====== Selected excerpt

Washington Nationals – No. 87
- First baseman / Third baseman
- Born: May 4, 1999 (age 27) El Vigia, Venezuela
- Bats: RightThrows: Right

MLB debut
- August 13, 2024, for the Washington Nationals

MLB statistics (through September 19, 2026)
- Batting average: .231
- Home runs: 16
- Runs batted in: 57
- Stats at Baseball Reference

Teams
- Washington Nationals (2024–present);

= Andrés Chaparro =

Venezuelan baseball player (born 1999)

Andrés Alfonso Chaparro (born May 4, 1999) is a Venezuelan professional baseball first baseman and third baseman for the Washington Nationals of Major League Baseball (MLB).

==Career==
===New York Yankees===
Chaparro signed with the New York Yankees as an international free agent on July 2, 2015. He made his professional debut in 2016 with the Dominican Summer League Yankees, hitting .238 in 50 games. Chaparro spent the 2017 season with the rookie-level Pulaski Yankees, batting to a .191/.249/.348 slash line with 7 home runs and 20 RBI.

Chaparro spent the 2018 and 2019 seasons with the Low-A Staten Island Yankees, hitting .191 across 60 games in 2018, and .246 across 57 games in 2019. He did not play in a game in 2020 due to the cancellation of the minor league season because of the COVID-19 pandemic.

============

*Task goal*:
Reproduce the Andrés Chaparro article above word for word, in full.

====== Data provided

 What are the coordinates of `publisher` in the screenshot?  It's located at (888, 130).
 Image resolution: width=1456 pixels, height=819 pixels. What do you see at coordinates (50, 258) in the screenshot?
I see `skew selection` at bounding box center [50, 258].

============

*Task solution*:
Washington Nationals – No. 87
- First baseman / Third baseman
- Born: May 4, 1999 (age 27) El Vigia, Venezuela
- Bats: RightThrows: Right

MLB debut
- August 13, 2024, for the Washington Nationals

MLB statistics (through September 19, 2026)
- Batting average: .231
- Home runs: 16
- Runs batted in: 57
- Stats at Baseball Reference

Teams
- Washington Nationals (2024–present);

= Andrés Chaparro =

Venezuelan baseball player (born 1999)

Andrés Alfonso Chaparro (born May 4, 1999) is a Venezuelan professional baseball first baseman and third baseman for the Washington Nationals of Major League Baseball (MLB).

==Career==
===New York Yankees===
Chaparro signed with the New York Yankees as an international free agent on July 2, 2015. He made his professional debut in 2016 with the Dominican Summer League Yankees, hitting .238 in 50 games. Chaparro spent the 2017 season with the rookie-level Pulaski Yankees, batting to a .191/.249/.348 slash line with 7 home runs and 20 RBI.

Chaparro spent the 2018 and 2019 seasons with the Low-A Staten Island Yankees, hitting .191 across 60 games in 2018, and .246 across 57 games in 2019. He did not play in a game in 2020 due to the cancellation of the minor league season because of the COVID-19 pandemic.